Pregnant Veterinarian

No, I’m not pregnant. Nor am I a veterinarian (yet). However, I do anticipate that, one day, I may be a pregnant veterinarian. That time may be years off, but having kids in a profession as intense as veterinary medicine does make many of us women concerned about the logistics.

The title of the post is the actual Google search I performed to look into what information or resources were out there regarding being a pregnant vet — a search was prompted by a dinner discussion panel on “work-life balance” as a veterinarian. To my surprise the only websites that were in the results were articles about a veterinarian who killed his pregnant significant other.That was an indication to me that there are no obvious online resources out there for women who are in the profession of veterinary medicine and want kids. Considering that the profession of veterinary medicine is overwhelmingly female at 85%, I found this paucity of resources to be frightening.
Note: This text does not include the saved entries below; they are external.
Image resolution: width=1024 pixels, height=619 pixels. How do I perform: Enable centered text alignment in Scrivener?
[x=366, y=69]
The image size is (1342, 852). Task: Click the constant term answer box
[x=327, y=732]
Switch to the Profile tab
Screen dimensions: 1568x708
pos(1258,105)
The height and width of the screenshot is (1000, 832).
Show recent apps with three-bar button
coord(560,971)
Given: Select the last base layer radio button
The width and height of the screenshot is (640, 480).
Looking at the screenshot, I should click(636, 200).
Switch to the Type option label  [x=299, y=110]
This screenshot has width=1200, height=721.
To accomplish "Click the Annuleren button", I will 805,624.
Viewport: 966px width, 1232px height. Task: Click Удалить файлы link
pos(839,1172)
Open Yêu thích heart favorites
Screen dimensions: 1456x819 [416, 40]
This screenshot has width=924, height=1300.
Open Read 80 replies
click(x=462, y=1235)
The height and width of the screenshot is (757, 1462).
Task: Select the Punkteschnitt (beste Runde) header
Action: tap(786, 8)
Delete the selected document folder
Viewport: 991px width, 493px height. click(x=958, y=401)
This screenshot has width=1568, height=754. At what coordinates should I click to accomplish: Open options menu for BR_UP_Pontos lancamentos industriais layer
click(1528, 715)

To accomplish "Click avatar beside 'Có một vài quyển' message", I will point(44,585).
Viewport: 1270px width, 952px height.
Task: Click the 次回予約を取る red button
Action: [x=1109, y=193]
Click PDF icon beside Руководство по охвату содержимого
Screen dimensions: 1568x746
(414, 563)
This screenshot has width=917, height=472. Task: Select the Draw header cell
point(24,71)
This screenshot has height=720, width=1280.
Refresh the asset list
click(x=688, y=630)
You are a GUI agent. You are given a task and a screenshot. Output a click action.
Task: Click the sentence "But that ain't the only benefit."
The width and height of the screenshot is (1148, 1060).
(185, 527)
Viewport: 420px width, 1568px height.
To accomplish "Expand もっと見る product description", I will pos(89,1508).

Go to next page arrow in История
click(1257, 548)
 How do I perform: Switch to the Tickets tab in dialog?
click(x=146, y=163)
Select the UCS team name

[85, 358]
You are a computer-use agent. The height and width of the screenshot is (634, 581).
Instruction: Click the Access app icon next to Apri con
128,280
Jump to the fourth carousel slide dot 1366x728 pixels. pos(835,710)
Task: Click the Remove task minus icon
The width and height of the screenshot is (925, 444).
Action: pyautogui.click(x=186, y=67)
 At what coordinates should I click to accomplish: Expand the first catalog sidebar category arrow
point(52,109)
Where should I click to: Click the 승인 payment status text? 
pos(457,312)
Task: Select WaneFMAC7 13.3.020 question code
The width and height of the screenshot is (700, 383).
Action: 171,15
If not for the aforementioned dinner discussion panel on work-life balance in the field of veterinary medicine, I don’t know what I would do to gain information or advice about starting a family as a veterinarian other than simply talking to other veterinarians who are mothers.

So, as a way to share the advice provided by the veterinarians and veterinary students on the discussion panel, all of which have children, many of whom are married, I took some notes that I will share here for your edification.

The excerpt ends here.